Freightos said as of Monday, China-U.S. West Coast prices were $1,678 per FEU, up 21% in one week while China-U.S. East Coast prices were up $2,827 per FEU, up 7% in the last week.
“Besides, with importers getting caught out the last time a tariff came off deferral, some front-loading may continue. If carriers are lucky, this increased demand might continue up until peak season,” Buchman said.
Freightos said with prices already seasonally high and fewer blank sailings, prices for shipments from China to the East Coast rose less than they did from China to the West Coast.

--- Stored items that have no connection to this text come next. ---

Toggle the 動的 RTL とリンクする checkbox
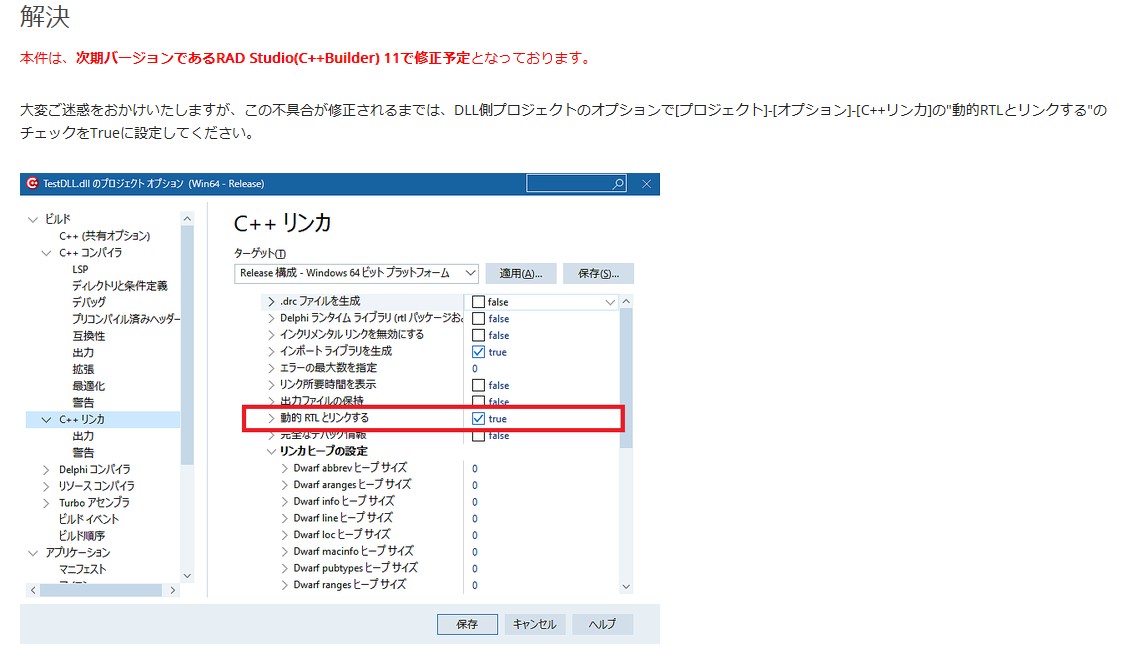tap(478, 419)
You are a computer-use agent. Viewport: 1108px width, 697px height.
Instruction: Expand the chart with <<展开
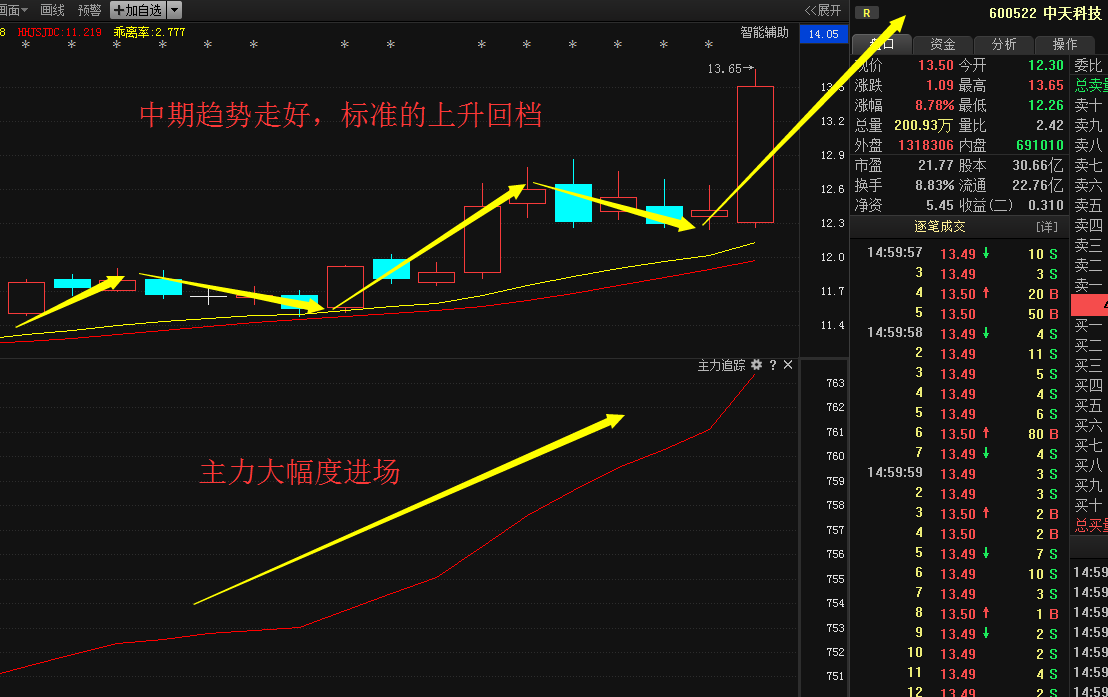tap(823, 10)
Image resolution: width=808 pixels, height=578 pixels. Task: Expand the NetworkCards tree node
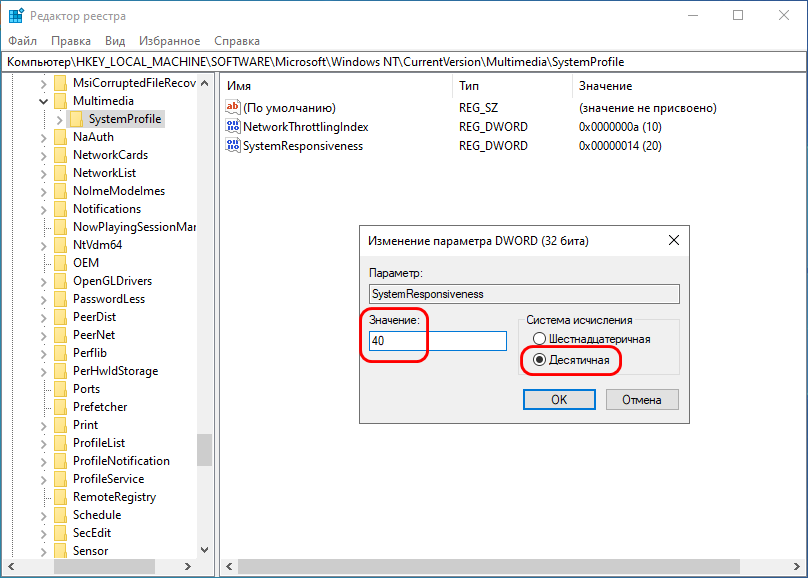[44, 155]
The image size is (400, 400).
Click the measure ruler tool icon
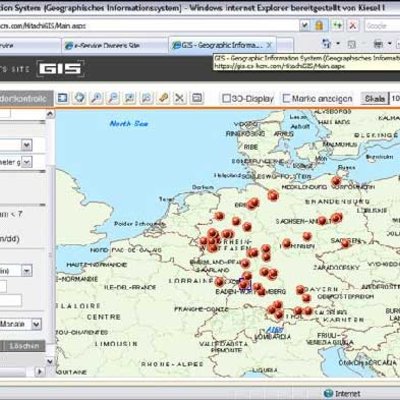click(x=163, y=98)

“Shipping costs through the Panama Canal were set to rise because of draft restrictions in the canal,” said Freightos, but it noted that “recent rain postponed further draft reduction until July 16 at the earliest.”

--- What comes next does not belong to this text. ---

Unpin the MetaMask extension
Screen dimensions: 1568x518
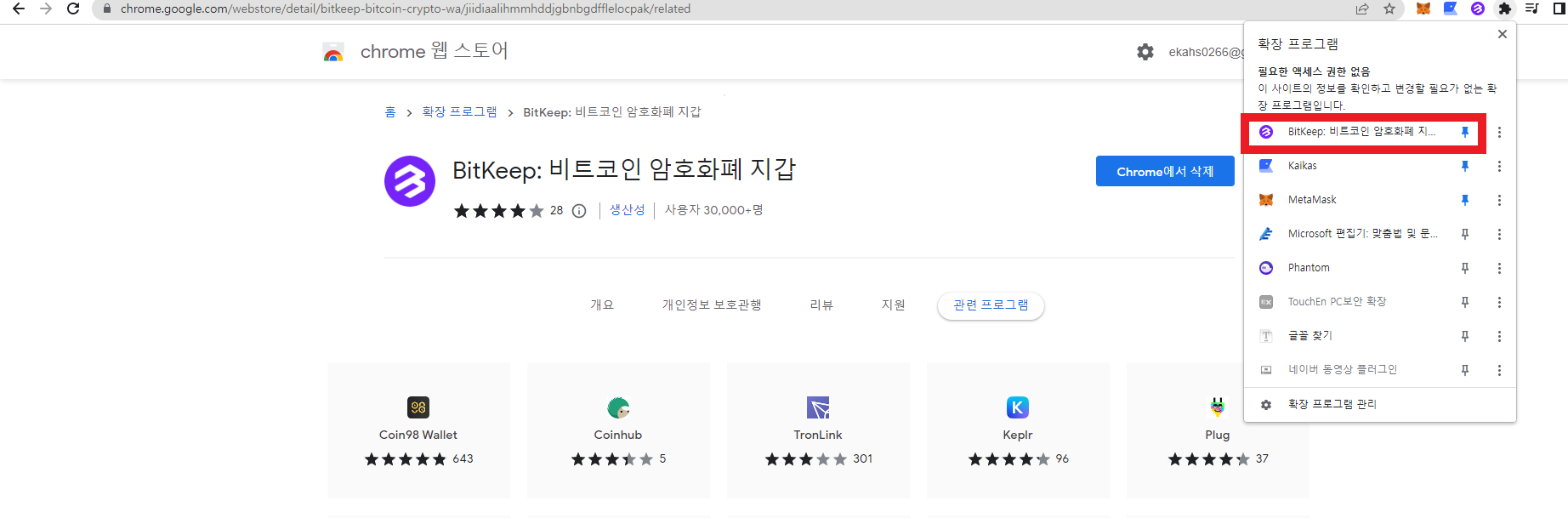coord(1464,200)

The Shanghai Shipping Exchange, which tracks outbound rates from Shanghai to different regions of the world in its Shanghai Containerized Freight Index (SCFI), estimated the spot rate for moving a 40-foot container from Shanghai to the U.S. West Coast at $1,649 on Friday, down $71 from June 28. To the U.S. East Coast, the rate from Shanghai was $2,764 per FEU on Friday, down $24 from the prior week.

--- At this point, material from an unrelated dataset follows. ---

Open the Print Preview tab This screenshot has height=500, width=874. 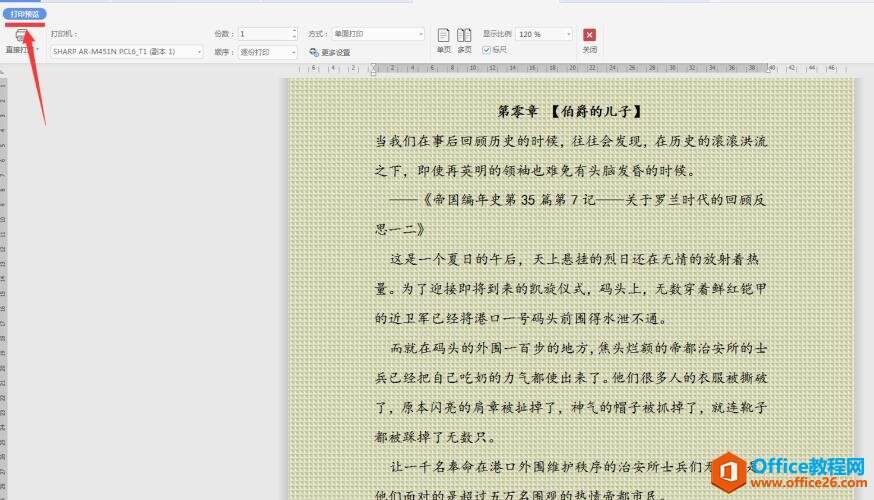(x=25, y=13)

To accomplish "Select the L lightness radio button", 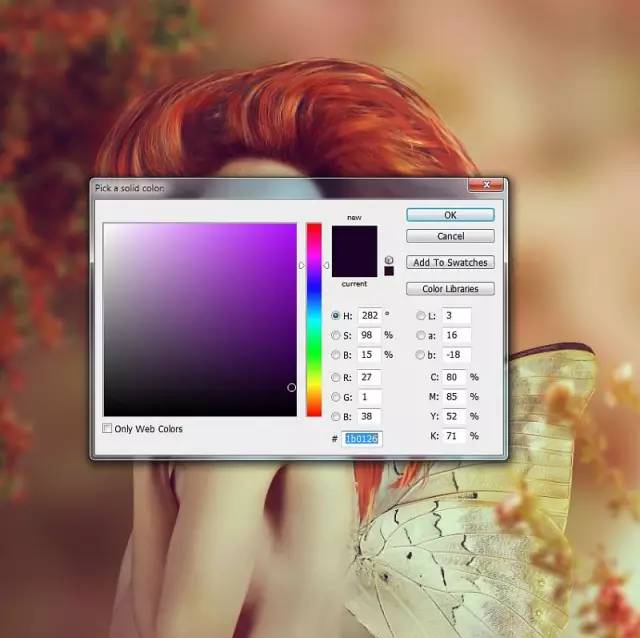I will [x=420, y=316].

Globally, the SCFI, which is an index weighted by volume that is based on spot rate estimates for cargo moving to 13 regions globally, was 810.91 on July, down 18.8 points or 2.3% from 829.70 the week before.
The Drewry WCI, based on eight major routes including backhauls (from the U.S. or Europe to Asia, for example), was $1,372 per FEU, up 1.4%.
On June 21, APL announced peak season surcharges of $850 for 20-foot containers and $1,000 for 40-foot containers originating in Asia (except Japan), Australia, New Zealand, East Africa, Middle East, and West Asia destined for the U.S. (except Guam, Hawaii, Mariana Islands, Puerto Rico and Virgin Islands) and Canada.